The first was sent to Margaret Munro of Postmedia News, by James Schalkwyk of NASA:
We asked the director of the NASA Astrobiology Institute, which had provided funding for the GFAJ-1 research, and he said we're deferring to the actual researchers for their statements on their research. You can contact Felisa Wolfe-Simon, (email address redacted) for their official statement (I assume you already know this though).The second was just posted by Dan Vergano of USA Today on their ScienceFair blog. It comes from Michael New, astrobiology discipline scientist in NASA's Planetary Science Division at NASA Headquarters:
I'm sorry this isn't more helpful but it appears we haven't been involved in the research for some time. Good luck!
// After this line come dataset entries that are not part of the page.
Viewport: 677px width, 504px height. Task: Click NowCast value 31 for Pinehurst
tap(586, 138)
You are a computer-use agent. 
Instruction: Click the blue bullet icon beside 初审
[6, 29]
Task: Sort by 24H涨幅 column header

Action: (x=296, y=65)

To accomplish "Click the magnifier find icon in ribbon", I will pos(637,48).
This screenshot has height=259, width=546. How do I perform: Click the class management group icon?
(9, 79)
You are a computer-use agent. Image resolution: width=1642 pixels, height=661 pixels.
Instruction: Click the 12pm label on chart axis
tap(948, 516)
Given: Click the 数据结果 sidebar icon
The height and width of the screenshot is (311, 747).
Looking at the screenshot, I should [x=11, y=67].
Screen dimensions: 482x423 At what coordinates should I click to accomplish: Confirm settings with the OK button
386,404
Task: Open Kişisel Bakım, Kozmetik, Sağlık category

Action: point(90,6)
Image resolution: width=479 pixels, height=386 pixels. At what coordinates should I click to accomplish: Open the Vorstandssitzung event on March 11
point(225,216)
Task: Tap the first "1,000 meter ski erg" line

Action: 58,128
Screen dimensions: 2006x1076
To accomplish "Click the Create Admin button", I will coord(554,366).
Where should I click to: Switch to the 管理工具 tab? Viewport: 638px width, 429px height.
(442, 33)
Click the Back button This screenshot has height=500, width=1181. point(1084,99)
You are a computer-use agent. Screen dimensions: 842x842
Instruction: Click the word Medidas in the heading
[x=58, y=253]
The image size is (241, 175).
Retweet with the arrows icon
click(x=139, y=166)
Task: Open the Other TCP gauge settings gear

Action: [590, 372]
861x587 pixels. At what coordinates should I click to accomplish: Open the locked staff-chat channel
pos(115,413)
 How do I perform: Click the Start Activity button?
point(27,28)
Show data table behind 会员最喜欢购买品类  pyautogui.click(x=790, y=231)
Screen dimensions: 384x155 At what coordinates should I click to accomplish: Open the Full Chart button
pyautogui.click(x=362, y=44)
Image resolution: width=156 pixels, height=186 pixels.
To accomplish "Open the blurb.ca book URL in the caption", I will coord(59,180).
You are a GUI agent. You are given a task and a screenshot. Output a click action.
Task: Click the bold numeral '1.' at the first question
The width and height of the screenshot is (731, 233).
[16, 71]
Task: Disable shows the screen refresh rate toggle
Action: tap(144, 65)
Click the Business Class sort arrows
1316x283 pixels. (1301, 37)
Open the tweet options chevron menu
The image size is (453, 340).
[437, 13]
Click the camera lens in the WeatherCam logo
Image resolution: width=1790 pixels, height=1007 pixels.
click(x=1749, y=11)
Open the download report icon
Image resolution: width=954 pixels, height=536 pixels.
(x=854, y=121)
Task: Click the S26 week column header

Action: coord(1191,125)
NASA supports robust and continuous peer review of any scientific finding, especially discoveries with wide-ranging implications. It was expected that the 2010 Wolfe-Simon et al. Science paper would not be exempt from such standard scientific practices, and in fact, was anticipated to generate significant scientific attention given the surprising results in that paper. The two new papers published in Science on the micro-organism GFAJ-1 exemplify this process and provide important new insights. Though these new papers challenge some of the conclusions of the original paper, neither paper invalidates the 2010 observations of a remarkable micro-organism that can survive in a highly phosphate-poor and arsenic-rich environment toxic to many other micro-organisms. What has emerged from these three papers is an as yet incomplete picture of GFAJ-1 that clearly calls for additional research.I'm at a loss for words.